_Problem to solve_. Render everything in the material from the line containing "has width=1914, height=1008." down to the line containing "center [1038, 404]." as a Markdown table with the columns Row and Line, numbering each row and leaving out blank lines.

--- start of Data supplied ---

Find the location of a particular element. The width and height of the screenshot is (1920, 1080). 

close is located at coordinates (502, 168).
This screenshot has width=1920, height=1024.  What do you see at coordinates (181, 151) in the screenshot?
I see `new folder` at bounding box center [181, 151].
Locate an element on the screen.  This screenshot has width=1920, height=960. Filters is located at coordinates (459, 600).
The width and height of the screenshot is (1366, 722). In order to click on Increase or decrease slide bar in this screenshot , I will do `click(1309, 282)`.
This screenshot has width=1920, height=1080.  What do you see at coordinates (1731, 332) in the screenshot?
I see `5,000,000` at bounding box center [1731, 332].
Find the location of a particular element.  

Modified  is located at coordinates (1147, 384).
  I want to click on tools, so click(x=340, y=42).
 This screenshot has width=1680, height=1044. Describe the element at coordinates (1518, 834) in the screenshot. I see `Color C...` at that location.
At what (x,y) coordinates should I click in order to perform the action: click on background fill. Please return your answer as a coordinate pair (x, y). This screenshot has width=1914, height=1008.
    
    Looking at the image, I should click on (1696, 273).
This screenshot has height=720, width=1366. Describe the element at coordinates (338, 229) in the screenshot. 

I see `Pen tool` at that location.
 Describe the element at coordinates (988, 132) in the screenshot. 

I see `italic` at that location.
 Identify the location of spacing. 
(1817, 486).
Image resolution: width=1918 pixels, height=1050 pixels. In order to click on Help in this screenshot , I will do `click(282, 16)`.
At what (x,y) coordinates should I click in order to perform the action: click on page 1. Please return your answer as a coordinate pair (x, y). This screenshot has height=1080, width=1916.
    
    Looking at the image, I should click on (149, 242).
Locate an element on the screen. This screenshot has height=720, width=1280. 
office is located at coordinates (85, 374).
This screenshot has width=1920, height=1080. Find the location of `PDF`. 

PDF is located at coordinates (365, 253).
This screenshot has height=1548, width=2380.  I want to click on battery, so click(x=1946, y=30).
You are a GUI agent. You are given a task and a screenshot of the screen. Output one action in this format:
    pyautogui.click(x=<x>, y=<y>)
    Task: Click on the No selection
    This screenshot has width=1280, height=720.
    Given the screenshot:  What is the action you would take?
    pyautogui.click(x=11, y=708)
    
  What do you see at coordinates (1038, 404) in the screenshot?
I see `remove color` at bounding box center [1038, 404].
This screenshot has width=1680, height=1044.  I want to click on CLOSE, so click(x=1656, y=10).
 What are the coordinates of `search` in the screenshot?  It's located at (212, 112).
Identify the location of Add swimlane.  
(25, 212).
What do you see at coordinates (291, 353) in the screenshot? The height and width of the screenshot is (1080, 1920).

--- end of Data supplied ---

_Worked solution_.
| Row | Line |
|---|---|
| 1 | At what (x,y) coordinates should I click in order to perform the action: click on background fill. Please return your answer as a coordinate pair (x, y). This screenshot has width=1914, height=1008. |
| 2 |     Looking at the image, I should click on (1696, 273). |
| 3 | This screenshot has height=720, width=1366. Describe the element at coordinates (338, 229) in the screenshot.  |
| 4 | I see `Pen tool` at that location. |
| 5 |  Describe the element at coordinates (988, 132) in the screenshot.  |
| 6 | I see `italic` at that location. |
| 7 |  Identify the location of spacing.  |
| 8 | (1817, 486). |
| 9 | Image resolution: width=1918 pixels, height=1050 pixels. In order to click on Help in this screenshot , I will do `click(282, 16)`. |
| 10 | At what (x,y) coordinates should I click in order to perform the action: click on page 1. Please return your answer as a coordinate pair (x, y). This screenshot has height=1080, width=1916. |
| 11 |     Looking at the image, I should click on (149, 242). |
| 12 | Locate an element on the screen. This screenshot has height=720, width=1280.  |
| 13 | office is located at coordinates (85, 374). |
| 14 | This screenshot has width=1920, height=1080. Find the location of `PDF`.  |
| 15 | PDF is located at coordinates (365, 253). |
| 16 | This screenshot has height=1548, width=2380.  I want to click on battery, so click(x=1946, y=30). |
| 17 | You are a GUI agent. You are given a task and a screenshot of the screen. Output one action in this format: |
| 18 |     pyautogui.click(x=<x>, y=<y>) |
| 19 |     Task: Click on the No selection |
| 20 |     This screenshot has width=1280, height=720. |
| 21 |     Given the screenshot:  What is the action you would take? |
| 22 |     pyautogui.click(x=11, y=708) |
| 23 |   What do you see at coordinates (1038, 404) in the screenshot? |
| 24 | I see `remove color` at bounding box center [1038, 404]. |